Обсуждение: WAL receive process dies

Поиск
Список
Период
Сортировка

WAL receive process dies

От
Patrick Krecker
Дата:
We have a periodic network connectivity issue (unrelated to Postgres) that is causing the replication to fail. 

We are running Postgres 9.3 using streaming replication. We also have WAL archives available to be replayed with restore_command. Typically when I bring up a slave it copies over WAL archives for a while before connecting via streaming replication.

When I notice the machine is behind in replication, I also notice that the WAL receiver process has died. There didn't seem to be any information in the logs about it. The solution thus far has been to restart Postgres. I have two questions:

1. It seems that Postgres does not fall back to copying WAL archives with its restore_command. I just want to confirm that this is what Postgres is supposed to do when its connection via streaming replication times out.
2. Is it possible to restart replication after the WAL receiver process has died without restarting Postgres?

Thanks!
Patrick

Re: WAL receive process dies

От
Craig Ringer
Дата:
On 08/28/2014 09:39 AM, Patrick Krecker wrote:
> We have a periodic network connectivity issue (unrelated to Postgres)
> that is causing the replication to fail.
>
> We are running Postgres 9.3 using streaming replication. We also have
> WAL archives available to be replayed with restore_command. Typically
> when I bring up a slave it copies over WAL archives for a while before
> connecting via streaming replication.
>
> When I notice the machine is behind in replication, I also notice that
> the WAL receiver process has died. There didn't seem to be any
> information in the logs about it.

What did you search for?

Do you have core dumps enabled? That'd be a good first step. (Exactly
how to do this depends on the OS/distro/version, but you basically want
to set "ulimit -c unlimited" on some ancestor of the postmaster).
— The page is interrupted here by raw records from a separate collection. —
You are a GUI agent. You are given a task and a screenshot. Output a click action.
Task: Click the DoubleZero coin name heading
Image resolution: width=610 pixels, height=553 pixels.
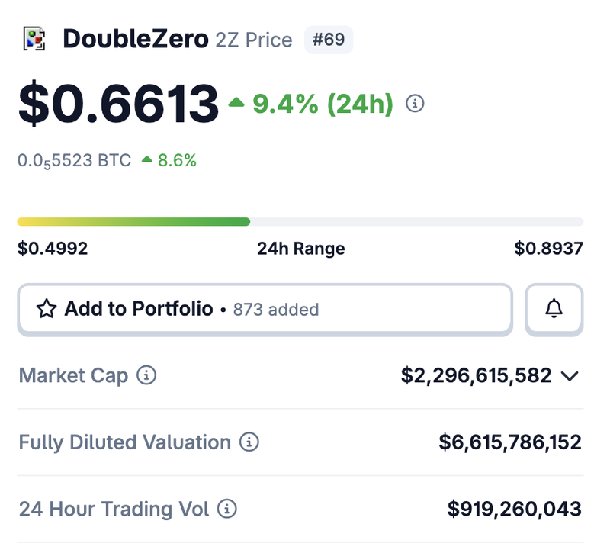135,39
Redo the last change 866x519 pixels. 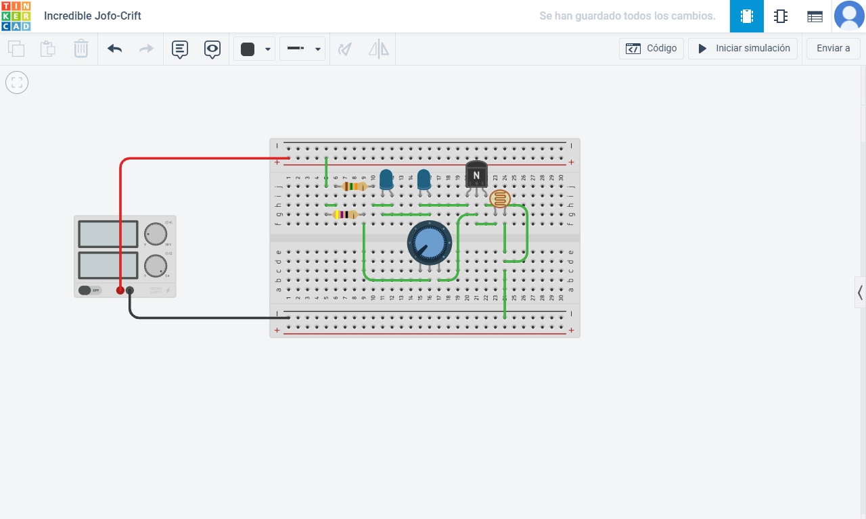[145, 49]
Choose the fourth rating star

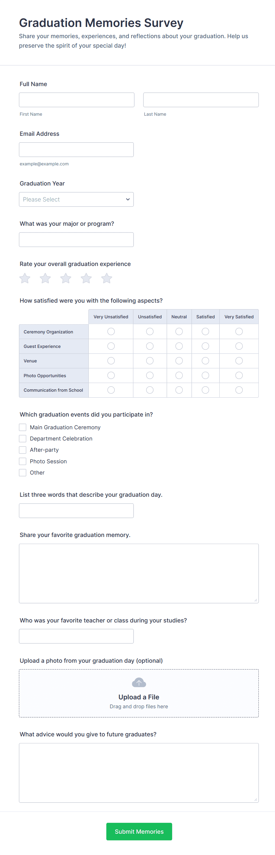[86, 278]
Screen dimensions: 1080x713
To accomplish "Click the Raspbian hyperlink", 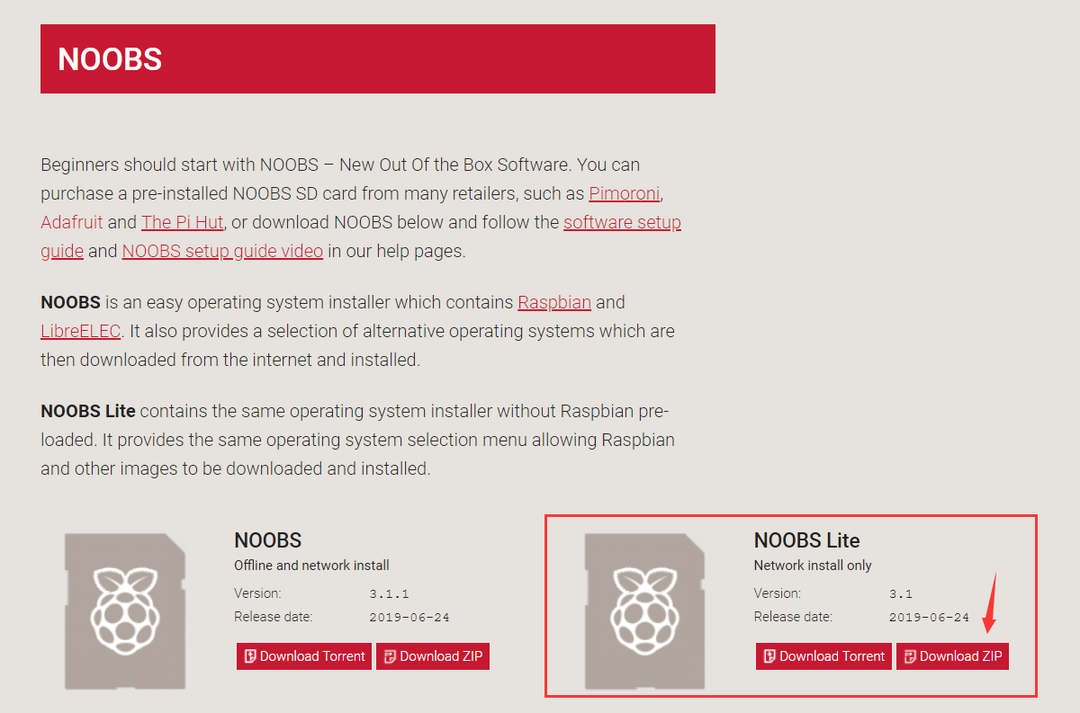I will pos(554,302).
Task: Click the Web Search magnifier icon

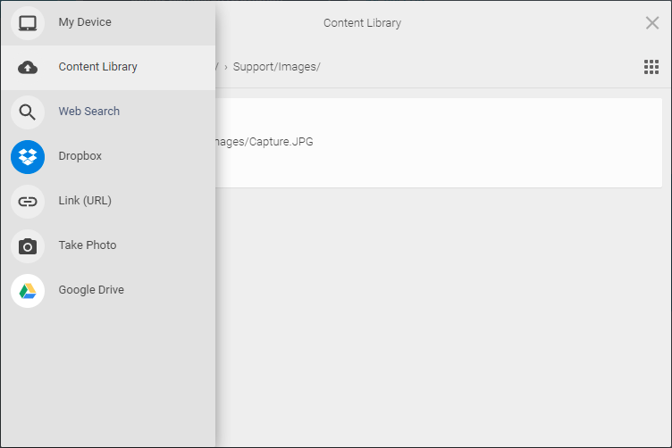Action: tap(28, 112)
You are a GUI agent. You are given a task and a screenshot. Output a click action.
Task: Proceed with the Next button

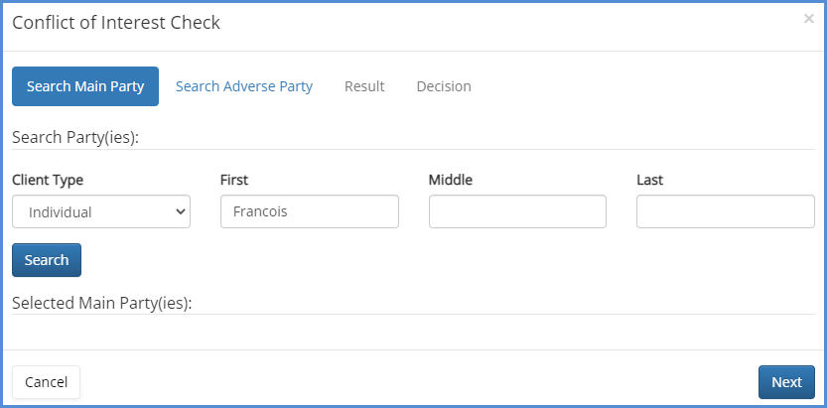[x=786, y=382]
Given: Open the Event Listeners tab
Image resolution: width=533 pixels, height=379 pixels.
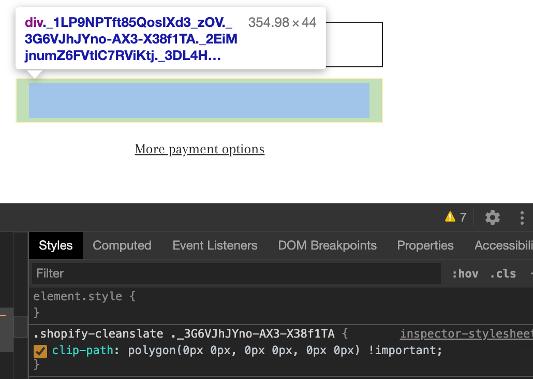Looking at the screenshot, I should pyautogui.click(x=215, y=245).
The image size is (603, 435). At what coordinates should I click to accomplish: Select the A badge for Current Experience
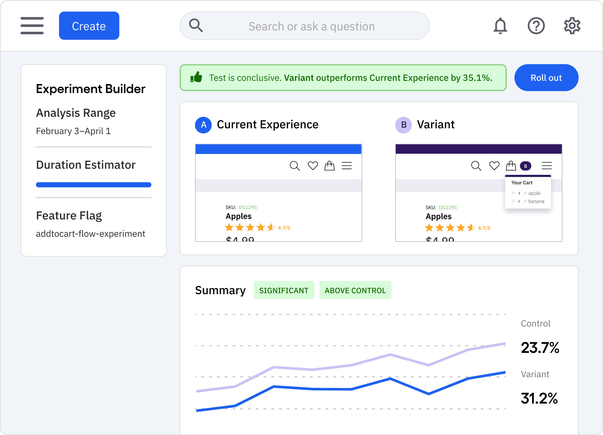[203, 125]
> 1. It seems that Postgres does not fall back to copying WAL archives
> with its restore_command. I just want to confirm that this is what
> Postgres is supposed to do when its connection via streaming replication
> times out.

It should fall back.

> 2. Is it possible to restart replication after the WAL receiver process
> has died without restarting Postgres?

PostgreSQL should do so its self.

Please show your recovery.conf (appropriately redacted) and
postgresql.conf for the replica, and complete logs for the time period
of interest. You'll want to upload the logs somewhere then link to them,
do not attach them to an email to the list.

--
 Craig Ringer                   http://www.2ndQuadrant.com/
 PostgreSQL Development, 24x7 Support, Training & Services


Re: WAL receive process dies

От
Patrick Krecker
Дата:
Hi Craig -- Sorry for the late response, I've been tied up with some other things for the last day. Just to give some context, this is a machine that sits in our office and replicates from another read slave in production via a tunnel set up with spiped. The spiped tunnel is working and postgres is still stuck (it has been stuck since 8-25).
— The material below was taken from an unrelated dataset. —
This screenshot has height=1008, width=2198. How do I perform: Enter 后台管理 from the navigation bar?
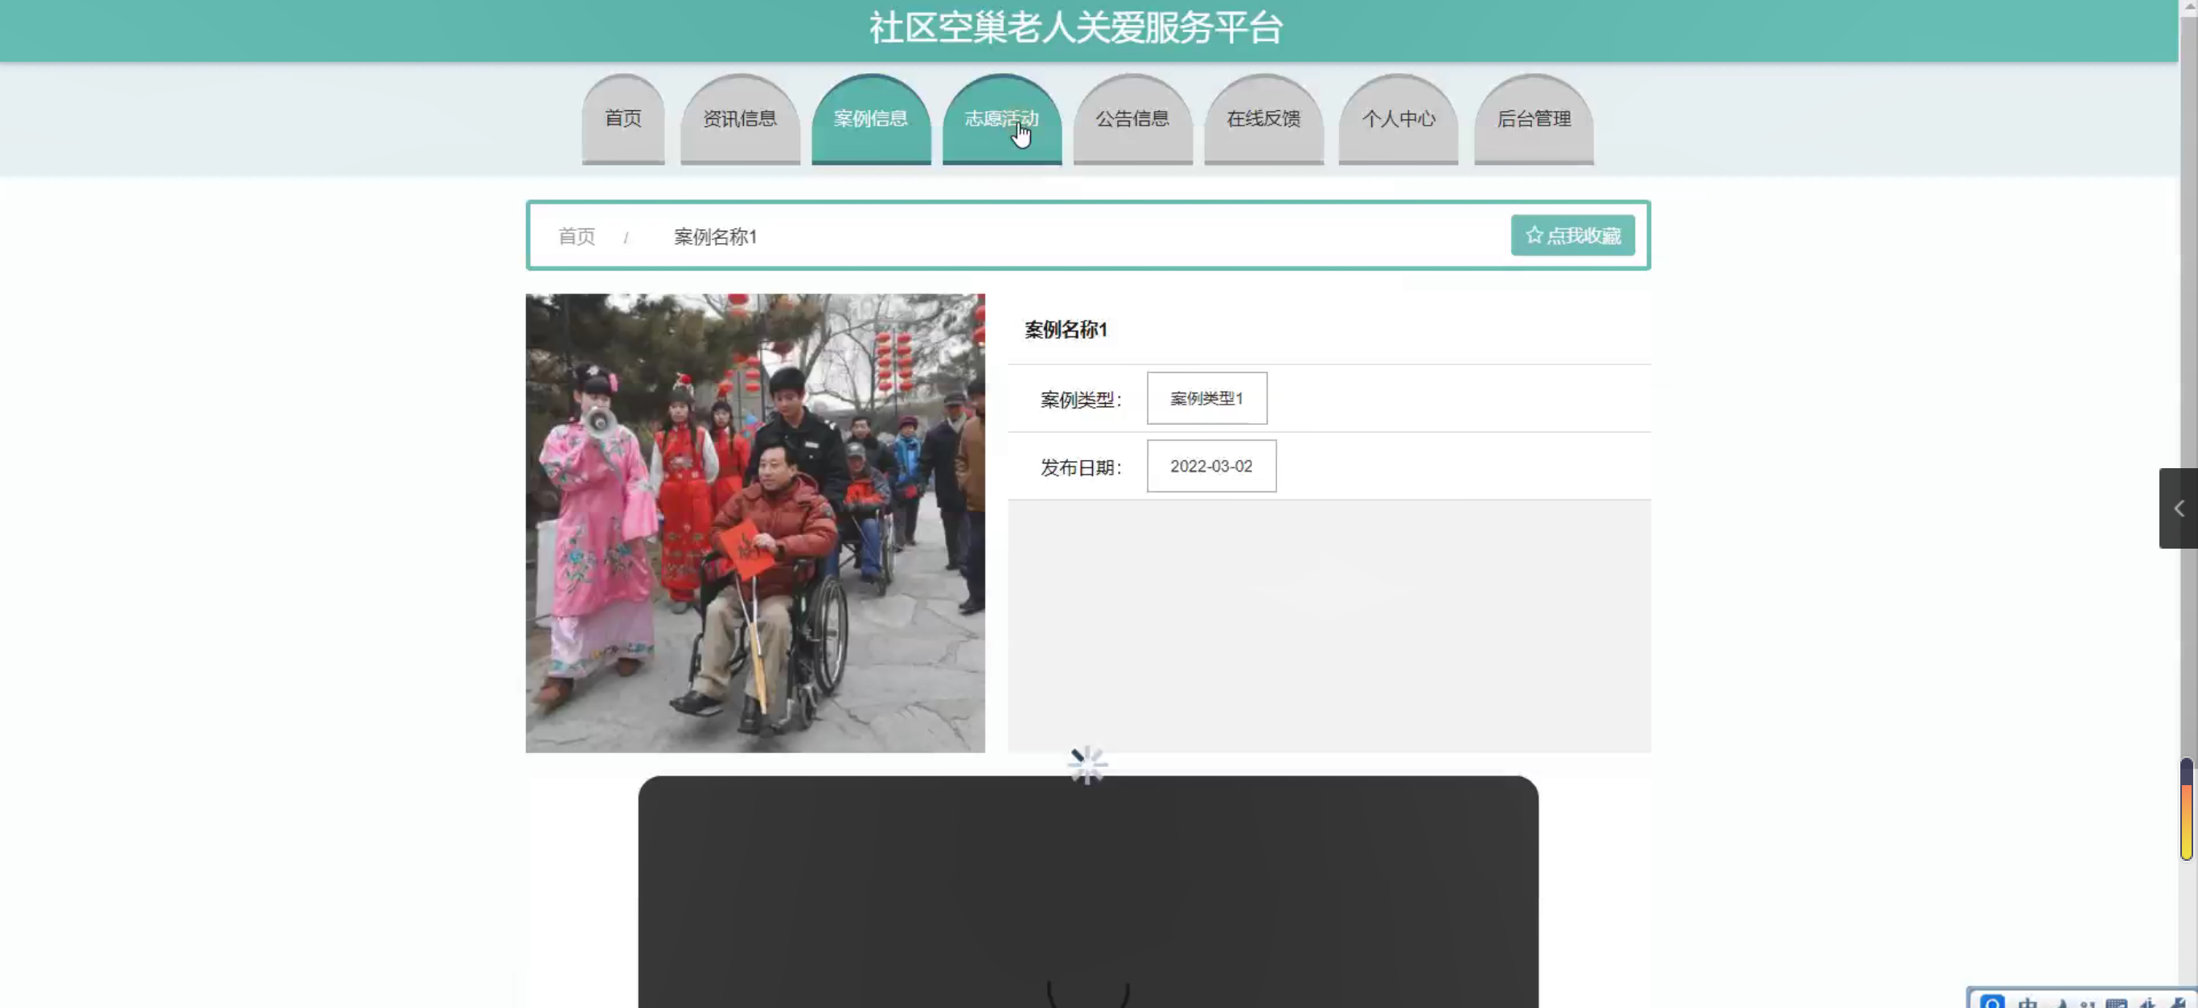(1533, 119)
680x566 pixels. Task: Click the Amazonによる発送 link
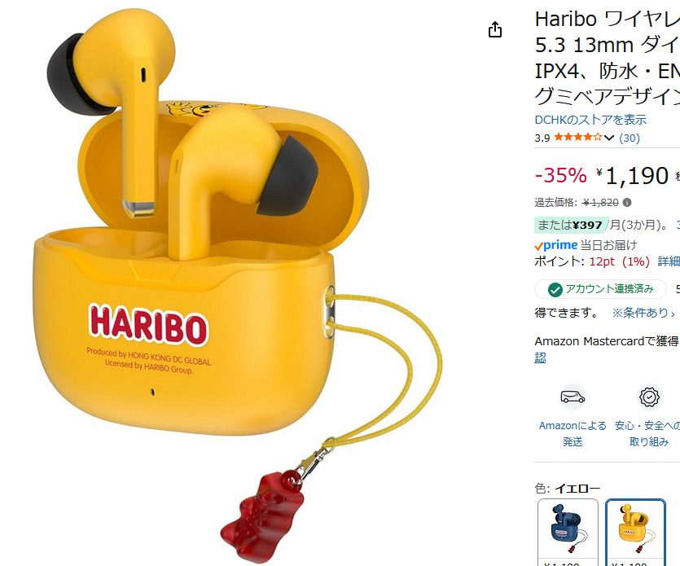(573, 434)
The last moment that replication was working was  2014-08-25 22:06:05.03972. We have a table called replication_time with one column and one row that has a timestamp that is updated every second, so it's easy to tell the last time this machine was in sync with production.


Currently the WAL receive process is still not running. Interestingly, another pg instance running on the same machine is replicating just fine.

A note about that: there is another instance running on that machine and a definite race condition with restore_wal_s3.py, which writes the file to /tmp before copying it to the destination requested by postgres (I just discovered this today, this is not generally how we run our servers). So, if both are restoring at the same time, they will step on the WAL archives being unzipped in /tmp and bad things will happen. But, interestingly, I checked the logs for the other machine and there is no activity on that day. It does not appear that the WAL replay was invoked or that the WAL receive timed out.

As for enabling the core dump, it seems that it needs to be done when Postgres starts, and thought I would leave it running in its "stuck" state for now. However, if you know how to enable it on a running process, let me know. We are running Ubuntu 13.10.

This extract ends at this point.